____ Data to use

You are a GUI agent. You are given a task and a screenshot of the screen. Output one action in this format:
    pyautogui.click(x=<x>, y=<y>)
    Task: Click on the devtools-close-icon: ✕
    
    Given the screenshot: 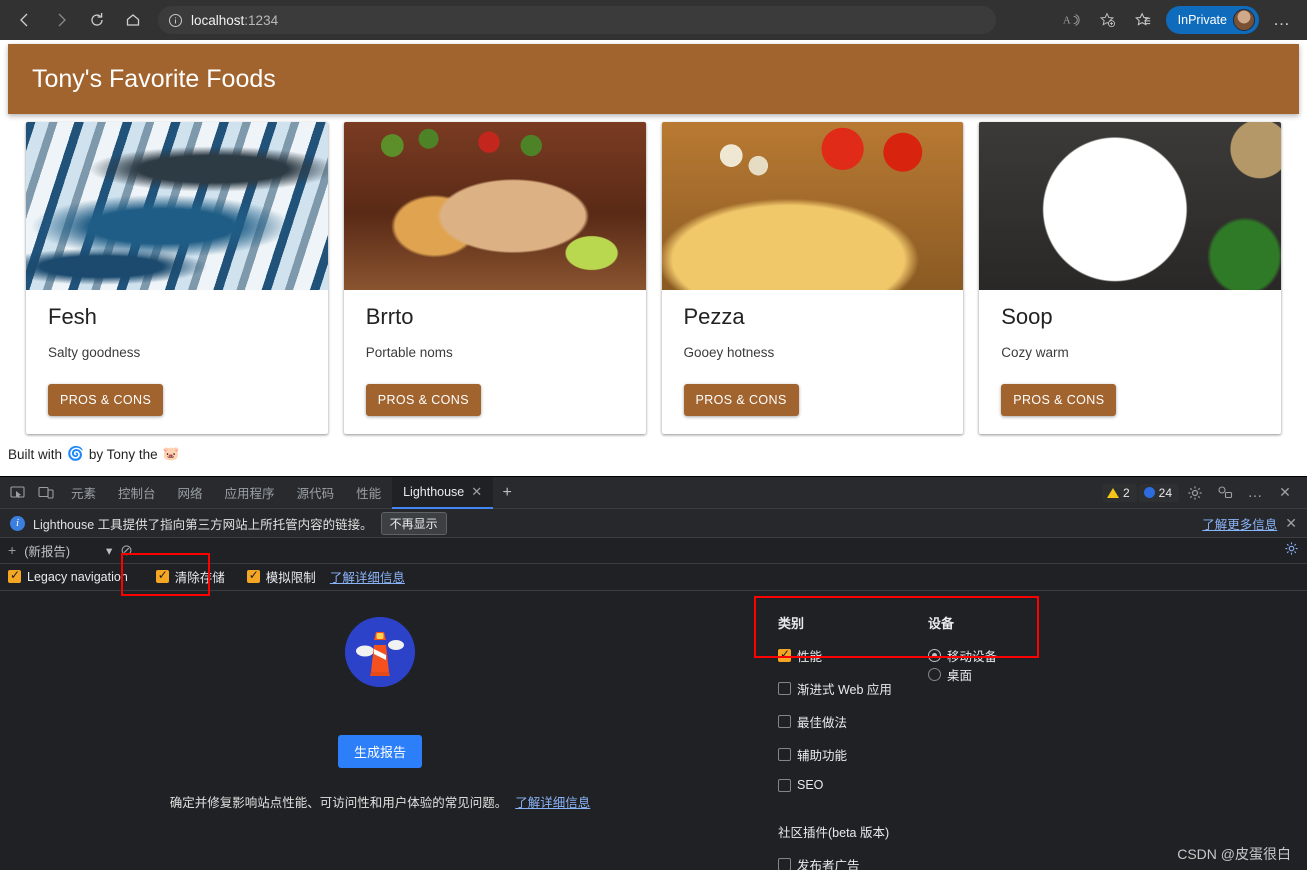 What is the action you would take?
    pyautogui.click(x=1285, y=493)
    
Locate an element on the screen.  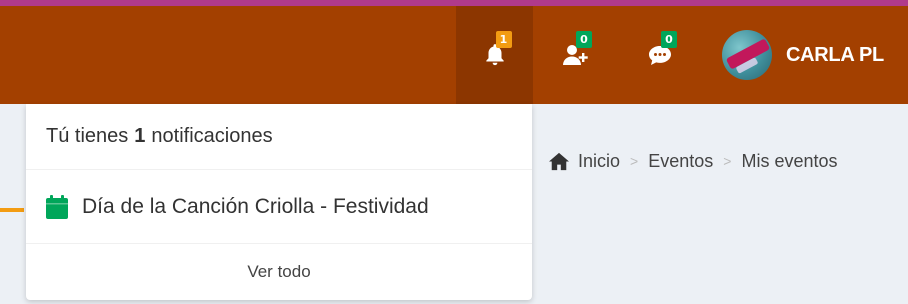
messages-count-badge: 0 is located at coordinates (669, 40).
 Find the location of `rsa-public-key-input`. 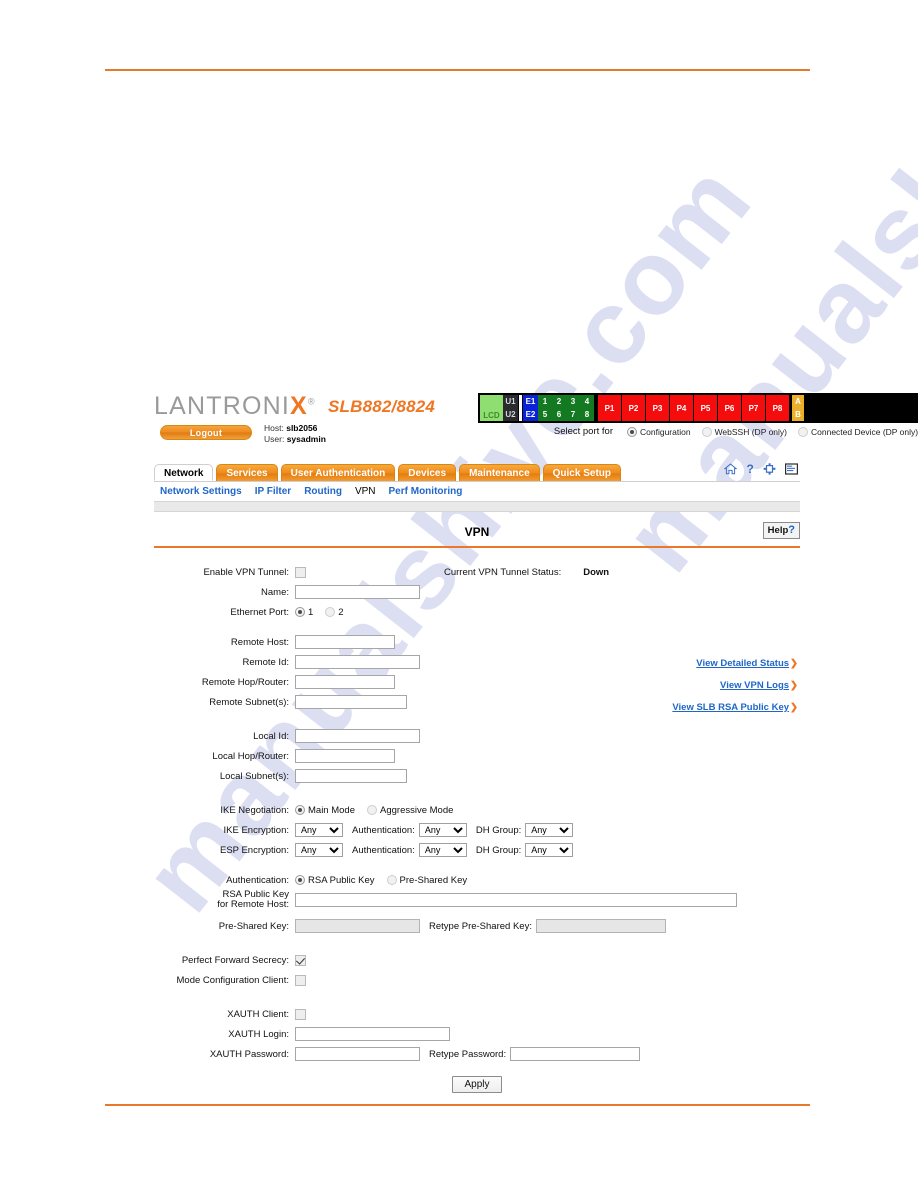

rsa-public-key-input is located at coordinates (516, 900).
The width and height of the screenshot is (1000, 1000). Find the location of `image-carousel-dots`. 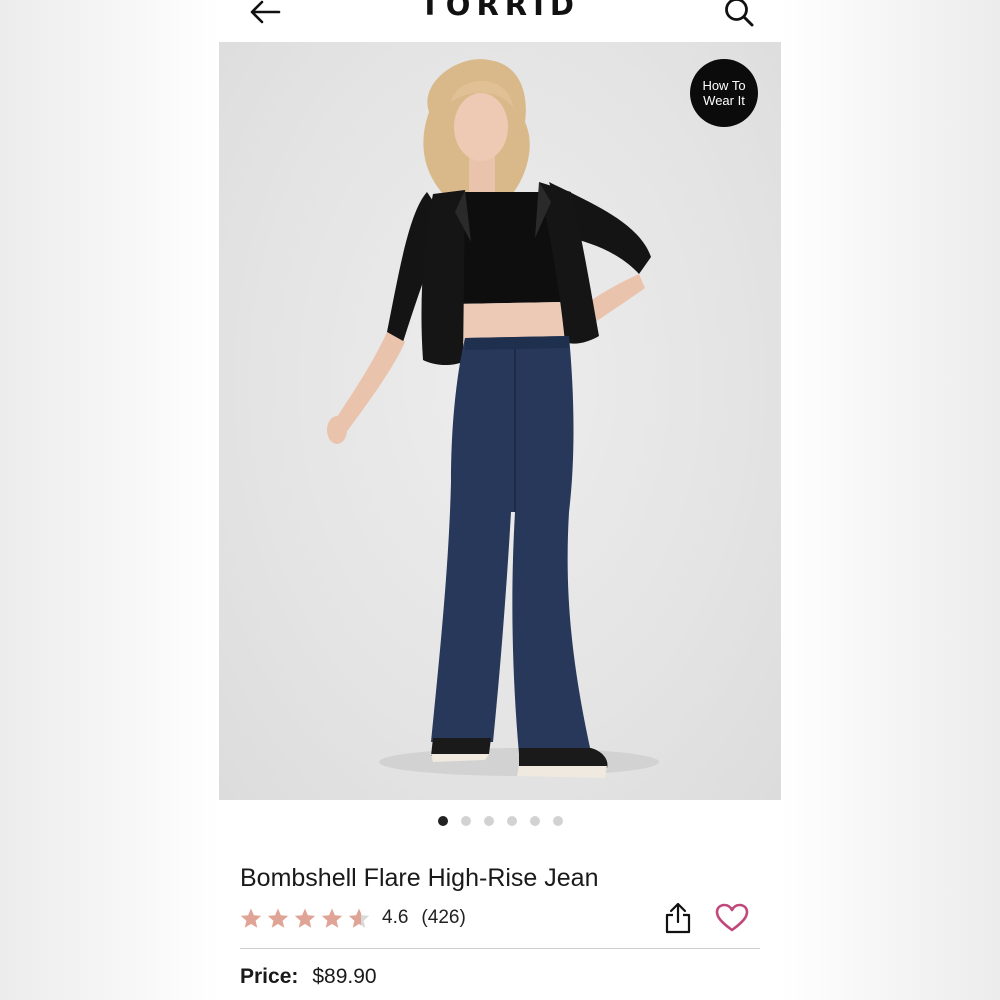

________

• **Work task**
Reproduce the items word for word, starting with the line that contains "Locate an element on the screen." and continuing through the end of the items, with both ends included. Leave the pictures out of your copy.

• **Written solution**
Locate an element on the screen.  
messages-count-badge: 0 is located at coordinates (669, 40).
 Find the location of `rsa-public-key-input`. 

rsa-public-key-input is located at coordinates (516, 900).
The width and height of the screenshot is (1000, 1000). Find the location of `image-carousel-dots`. 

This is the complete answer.